Его голос, шепчущий мне…
Занавес раскрылся. За ним была крошечная сцена — точная копия гостиной. Двое людей — пожилая пара — сидели в креслах перед телевизором. Между креслами стоял стул. Пустой деревянный стул.
Где она, эта комната?
Мне стало как-то не по себе. Эти двое, похоже, вообще меня не замечали, но там была собака, она лежала на ковре перед телевизором. Животное подняло голову и посмотрело прямо на меня. А я сидела там, за столом, и смотрела на сцену.
— Скоро начнется?
— Похоже, уже началось.
И тут пошел диалог. Актеры на сцене заговорили друг с другом. Они говорили про передачу по телевизору.
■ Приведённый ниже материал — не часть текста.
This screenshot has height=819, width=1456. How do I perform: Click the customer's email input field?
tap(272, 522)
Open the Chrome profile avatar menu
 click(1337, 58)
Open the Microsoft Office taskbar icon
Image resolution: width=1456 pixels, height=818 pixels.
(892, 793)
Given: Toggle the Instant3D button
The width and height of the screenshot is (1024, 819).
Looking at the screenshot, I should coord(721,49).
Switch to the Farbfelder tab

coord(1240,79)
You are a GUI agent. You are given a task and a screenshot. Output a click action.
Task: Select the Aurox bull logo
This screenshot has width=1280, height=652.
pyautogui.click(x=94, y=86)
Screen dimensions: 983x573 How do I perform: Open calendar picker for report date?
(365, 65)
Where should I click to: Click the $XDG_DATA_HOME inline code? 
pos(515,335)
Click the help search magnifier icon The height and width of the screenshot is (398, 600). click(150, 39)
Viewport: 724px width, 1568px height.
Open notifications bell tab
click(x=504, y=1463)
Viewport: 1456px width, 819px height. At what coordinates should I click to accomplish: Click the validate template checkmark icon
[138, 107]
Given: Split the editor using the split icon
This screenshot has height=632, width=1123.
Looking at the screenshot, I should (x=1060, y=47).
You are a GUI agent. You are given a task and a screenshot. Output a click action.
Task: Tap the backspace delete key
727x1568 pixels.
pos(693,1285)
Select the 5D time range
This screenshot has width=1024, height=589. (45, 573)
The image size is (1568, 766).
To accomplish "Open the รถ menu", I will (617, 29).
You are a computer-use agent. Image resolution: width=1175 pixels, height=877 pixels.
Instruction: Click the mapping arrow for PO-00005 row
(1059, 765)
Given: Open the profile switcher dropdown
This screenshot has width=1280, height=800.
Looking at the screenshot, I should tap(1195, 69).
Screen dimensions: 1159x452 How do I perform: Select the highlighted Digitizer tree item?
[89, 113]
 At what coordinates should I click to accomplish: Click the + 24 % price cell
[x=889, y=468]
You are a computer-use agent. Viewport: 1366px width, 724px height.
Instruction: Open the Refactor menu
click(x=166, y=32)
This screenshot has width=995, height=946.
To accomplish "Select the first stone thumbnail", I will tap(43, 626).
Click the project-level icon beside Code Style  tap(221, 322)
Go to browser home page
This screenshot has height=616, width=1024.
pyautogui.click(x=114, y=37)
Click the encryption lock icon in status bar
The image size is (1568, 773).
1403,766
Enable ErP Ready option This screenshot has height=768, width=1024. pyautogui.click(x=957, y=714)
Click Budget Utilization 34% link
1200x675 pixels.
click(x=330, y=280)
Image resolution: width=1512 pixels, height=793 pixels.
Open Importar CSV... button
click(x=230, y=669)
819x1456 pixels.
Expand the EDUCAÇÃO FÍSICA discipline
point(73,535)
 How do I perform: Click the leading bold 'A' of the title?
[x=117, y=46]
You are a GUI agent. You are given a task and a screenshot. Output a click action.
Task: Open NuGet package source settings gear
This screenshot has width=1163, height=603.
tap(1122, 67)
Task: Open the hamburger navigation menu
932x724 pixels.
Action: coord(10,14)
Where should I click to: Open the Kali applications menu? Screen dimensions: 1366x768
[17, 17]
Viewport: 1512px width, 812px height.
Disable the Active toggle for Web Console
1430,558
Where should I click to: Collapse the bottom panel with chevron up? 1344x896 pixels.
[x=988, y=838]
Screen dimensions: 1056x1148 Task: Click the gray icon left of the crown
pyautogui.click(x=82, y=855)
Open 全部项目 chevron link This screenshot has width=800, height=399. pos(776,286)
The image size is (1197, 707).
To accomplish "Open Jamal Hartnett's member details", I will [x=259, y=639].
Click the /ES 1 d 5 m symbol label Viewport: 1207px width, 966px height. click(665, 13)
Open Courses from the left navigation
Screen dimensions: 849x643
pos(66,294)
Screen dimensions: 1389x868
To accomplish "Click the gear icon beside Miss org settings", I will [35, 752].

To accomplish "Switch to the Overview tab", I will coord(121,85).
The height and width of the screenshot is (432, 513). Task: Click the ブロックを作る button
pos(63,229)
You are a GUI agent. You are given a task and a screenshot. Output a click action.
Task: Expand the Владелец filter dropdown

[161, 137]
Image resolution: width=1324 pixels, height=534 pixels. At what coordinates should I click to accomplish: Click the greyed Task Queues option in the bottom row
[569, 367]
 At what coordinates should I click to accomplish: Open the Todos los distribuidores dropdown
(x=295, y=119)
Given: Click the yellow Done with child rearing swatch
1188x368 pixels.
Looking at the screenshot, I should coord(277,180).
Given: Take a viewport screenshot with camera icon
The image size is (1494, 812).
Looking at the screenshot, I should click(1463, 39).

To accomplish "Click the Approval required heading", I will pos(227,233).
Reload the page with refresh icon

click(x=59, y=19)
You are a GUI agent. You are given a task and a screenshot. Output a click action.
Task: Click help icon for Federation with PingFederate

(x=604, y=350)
Телевизор работал без звука. С того места, где я сидела, мне было не видно, что происходит на экране, что там за программа. Я видела только свет от экрана.
Я встала. Марлин встала. Да, именно так все и было. Я видела, как я встаю.
Марлин видела, как она сама поднимается из-за стола.
Марлин обошла стол и подошла к сцене. Было немножко больно, когда она выступила из темноты на свет. Теперь Марлин была на сцене, и те двое ее заметили наконец.
— А, это ты, дорогая.
— Вот чертовка. И где, скажите на милость, ты пропадала все это время?
Марлин посмотрела со сцены в зал, Там было темно, стоял стол. И стулья. На стульях сидели какие-то люди. Интересно, подумала Марлин, кто они, эти люди. Незнакомцы, сидящие в темноте.
Зрители в зале.
Марлин повернулась обратно к пожилой паре на сцене.
— Можно мне посмотреть телевизор? Тут, с вами?
— Мы так рады, что ты вернулась.
— Ага, явилась не запылилась. Хоть бы прощения попросила.
— Садись, дорогая.
Марлин села на стул между креслами. Отсюда уже было видно, что происходит на экране.
— Почему ты нас бросила, Марлин? Почему ты ушла?
Марлин была уверена, что здесь нужно что-то ответить, что здесь должна быть какая-то реплика — знать бы еще какая. Она не могла устоять перед притяжением телеэкрана. Первая ясная и отчетливая картинка за последние месяцы. И это была она. Да, она. Марлин. В телевизоре была Марлин.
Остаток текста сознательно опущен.